Being virtuous in the sense of cultivating the four cardinal virtues no doubt benefits the individual possessing them, but not in every sense. If your goal is to lead a quiet life, contribute to mankind positively but unobtrusively, and be thought of well by others, this is the ticket. Fitting in, however, only benefits those individuals whose inclinations run toward conformity. For rebels like Jobs, the four virtues are prison walls.

In myths and legends we can find the theme of the antisocial creator, the individual who contributes something just because he won’t fit in. Described by Joseph Campbell in The Hero with a Thousand Faces, the path a true benefactor of mankind takes is one of rejecting society’s norms and going out on their own. In the language of mythology, the hero (in our case, the entrepreneur) gets the “call” and sets off to places others dare not go. Along the way, he finds both great opportunity and great danger. Success or even survival are far from certain.

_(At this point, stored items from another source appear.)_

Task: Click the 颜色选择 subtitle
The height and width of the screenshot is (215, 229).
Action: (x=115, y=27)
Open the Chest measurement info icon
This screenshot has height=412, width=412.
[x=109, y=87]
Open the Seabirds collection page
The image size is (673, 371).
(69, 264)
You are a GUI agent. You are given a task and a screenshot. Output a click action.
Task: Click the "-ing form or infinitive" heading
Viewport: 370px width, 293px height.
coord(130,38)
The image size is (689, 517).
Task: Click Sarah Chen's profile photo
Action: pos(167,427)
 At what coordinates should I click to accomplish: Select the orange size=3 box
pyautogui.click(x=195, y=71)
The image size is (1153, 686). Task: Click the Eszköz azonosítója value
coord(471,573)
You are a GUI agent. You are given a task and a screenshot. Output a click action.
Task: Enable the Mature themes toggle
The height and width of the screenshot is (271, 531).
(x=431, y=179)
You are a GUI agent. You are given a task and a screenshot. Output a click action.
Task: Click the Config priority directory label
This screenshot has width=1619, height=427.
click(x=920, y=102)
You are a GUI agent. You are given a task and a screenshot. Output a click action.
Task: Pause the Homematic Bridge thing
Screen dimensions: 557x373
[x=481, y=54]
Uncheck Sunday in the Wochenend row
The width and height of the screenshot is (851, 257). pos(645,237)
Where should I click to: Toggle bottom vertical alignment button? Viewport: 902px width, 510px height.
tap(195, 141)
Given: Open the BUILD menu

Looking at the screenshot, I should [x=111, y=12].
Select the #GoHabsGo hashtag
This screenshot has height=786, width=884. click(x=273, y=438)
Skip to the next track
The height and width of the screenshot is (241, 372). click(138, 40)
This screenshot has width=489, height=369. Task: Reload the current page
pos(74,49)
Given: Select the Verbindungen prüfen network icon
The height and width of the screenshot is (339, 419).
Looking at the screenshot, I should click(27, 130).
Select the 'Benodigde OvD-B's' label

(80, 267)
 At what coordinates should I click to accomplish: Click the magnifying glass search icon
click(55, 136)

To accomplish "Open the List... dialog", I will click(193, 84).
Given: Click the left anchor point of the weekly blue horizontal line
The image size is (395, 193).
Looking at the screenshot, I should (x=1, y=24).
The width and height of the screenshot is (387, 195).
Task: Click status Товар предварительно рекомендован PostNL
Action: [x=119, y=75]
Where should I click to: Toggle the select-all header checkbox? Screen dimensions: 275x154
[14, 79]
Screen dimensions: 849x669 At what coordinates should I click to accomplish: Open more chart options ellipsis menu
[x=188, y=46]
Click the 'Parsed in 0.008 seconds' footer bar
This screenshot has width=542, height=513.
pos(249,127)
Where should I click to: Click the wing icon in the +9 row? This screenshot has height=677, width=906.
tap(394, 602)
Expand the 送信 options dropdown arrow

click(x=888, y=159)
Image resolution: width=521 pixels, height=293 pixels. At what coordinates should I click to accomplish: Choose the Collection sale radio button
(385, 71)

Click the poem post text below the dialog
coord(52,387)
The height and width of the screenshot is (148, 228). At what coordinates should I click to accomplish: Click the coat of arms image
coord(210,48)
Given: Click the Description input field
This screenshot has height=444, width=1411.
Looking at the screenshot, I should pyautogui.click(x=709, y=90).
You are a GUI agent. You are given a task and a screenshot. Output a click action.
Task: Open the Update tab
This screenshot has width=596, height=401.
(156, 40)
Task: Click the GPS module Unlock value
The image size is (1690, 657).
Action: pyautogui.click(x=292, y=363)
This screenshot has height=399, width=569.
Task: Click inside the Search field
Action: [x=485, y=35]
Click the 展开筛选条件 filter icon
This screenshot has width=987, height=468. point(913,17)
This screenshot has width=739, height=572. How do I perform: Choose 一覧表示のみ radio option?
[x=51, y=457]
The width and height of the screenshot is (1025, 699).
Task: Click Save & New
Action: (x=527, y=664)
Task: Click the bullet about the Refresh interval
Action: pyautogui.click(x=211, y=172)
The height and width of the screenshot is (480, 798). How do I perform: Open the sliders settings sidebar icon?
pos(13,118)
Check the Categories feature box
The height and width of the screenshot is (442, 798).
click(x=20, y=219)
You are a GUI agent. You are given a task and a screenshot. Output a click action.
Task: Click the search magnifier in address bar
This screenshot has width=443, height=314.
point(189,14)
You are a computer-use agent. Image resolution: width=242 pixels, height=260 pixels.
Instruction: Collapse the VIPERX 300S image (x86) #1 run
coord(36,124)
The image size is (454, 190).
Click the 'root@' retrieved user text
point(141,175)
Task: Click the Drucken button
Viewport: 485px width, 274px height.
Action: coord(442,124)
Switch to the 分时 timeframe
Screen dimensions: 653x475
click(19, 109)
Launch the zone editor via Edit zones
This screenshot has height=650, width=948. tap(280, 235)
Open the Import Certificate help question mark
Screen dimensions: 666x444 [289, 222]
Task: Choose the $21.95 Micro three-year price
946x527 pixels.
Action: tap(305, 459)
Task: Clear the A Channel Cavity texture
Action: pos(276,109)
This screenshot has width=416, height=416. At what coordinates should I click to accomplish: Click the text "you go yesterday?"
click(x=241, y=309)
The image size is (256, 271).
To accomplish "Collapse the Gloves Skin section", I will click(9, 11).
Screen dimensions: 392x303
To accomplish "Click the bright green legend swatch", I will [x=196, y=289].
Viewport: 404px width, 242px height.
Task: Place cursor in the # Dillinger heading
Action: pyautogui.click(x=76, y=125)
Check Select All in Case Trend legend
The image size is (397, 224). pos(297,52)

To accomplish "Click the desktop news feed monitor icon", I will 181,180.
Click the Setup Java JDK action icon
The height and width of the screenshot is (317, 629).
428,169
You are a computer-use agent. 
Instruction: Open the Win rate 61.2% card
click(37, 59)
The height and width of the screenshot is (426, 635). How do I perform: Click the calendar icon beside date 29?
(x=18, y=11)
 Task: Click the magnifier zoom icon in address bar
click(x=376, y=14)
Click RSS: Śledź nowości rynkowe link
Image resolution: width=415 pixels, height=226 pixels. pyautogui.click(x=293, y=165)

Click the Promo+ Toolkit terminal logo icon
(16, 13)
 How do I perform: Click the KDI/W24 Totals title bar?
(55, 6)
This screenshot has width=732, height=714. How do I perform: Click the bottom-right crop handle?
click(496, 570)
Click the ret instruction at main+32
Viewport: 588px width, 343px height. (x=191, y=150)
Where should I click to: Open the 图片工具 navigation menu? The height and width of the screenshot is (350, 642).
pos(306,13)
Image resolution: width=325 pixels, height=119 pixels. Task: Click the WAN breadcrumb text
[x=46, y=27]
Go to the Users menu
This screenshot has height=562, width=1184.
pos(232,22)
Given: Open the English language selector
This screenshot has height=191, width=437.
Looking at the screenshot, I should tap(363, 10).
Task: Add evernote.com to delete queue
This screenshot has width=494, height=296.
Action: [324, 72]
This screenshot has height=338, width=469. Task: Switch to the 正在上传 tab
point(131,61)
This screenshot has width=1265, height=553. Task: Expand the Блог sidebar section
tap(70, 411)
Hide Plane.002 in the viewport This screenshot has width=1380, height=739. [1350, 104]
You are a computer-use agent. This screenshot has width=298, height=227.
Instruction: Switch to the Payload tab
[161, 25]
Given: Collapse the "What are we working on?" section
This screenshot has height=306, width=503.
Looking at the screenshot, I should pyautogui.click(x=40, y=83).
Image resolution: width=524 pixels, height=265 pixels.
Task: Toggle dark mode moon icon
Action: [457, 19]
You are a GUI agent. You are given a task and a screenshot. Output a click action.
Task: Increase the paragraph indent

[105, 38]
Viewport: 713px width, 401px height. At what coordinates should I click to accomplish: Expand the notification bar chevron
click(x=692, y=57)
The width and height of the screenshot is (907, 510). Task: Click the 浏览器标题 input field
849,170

Failure to answer the call results in a life lived falsely. We all know someone who has sacrificed their dreams to the unfulfilling comfort of a cubicle. For true creators, inventors, artists, and entrepreneurs, this is not an option, nor would they find solace in knowing that they had been prudent, just, temperate, and brave rather than independent, audacious visionaries.

Jobs was not cubicle-farm material, and while his entrepreneurial virtues cost him dearly in personal relationships and physical health, they also made him more than he could have been otherwise. He set out to change the world and did. Few people can look in the mirror and say that honestly.

While this answers the question of how the three entrepreneurial virtues benefit the individual, what is their relation to society? The renegade’s personal virtues bring value to society, but in a paradoxical way. Upon his or her return from the journey precipitated by the call, the hero brings a boon back to society, but sometimes the people do not want it or can’t understand it at first.

Moses brought down the Ten Commandments to a people that had forsaken Yahweh. In the end, Buddha despaired of transmitting his teaching to others and upon his deathbed admonished his followers to “Be a lamp unto yourself.” Jobs’s thinking about the role of technology in the lives of everyday people was so far ahead of the norm that he often launched market failures. Society may crave compliance, but it benefits from audacity.

Just as the hero of myth turns the notion of social propriety on its head, so does the entrepreneur require a different set of virtues to guide him. The person living by these virtues has a flourishing life, as Aristotle would say, but it is probably more colorful than Aristotle had in mind. They are virtues, nonetheless. The result is not only an assent to life for the individual, but a gift to the society in which he lives.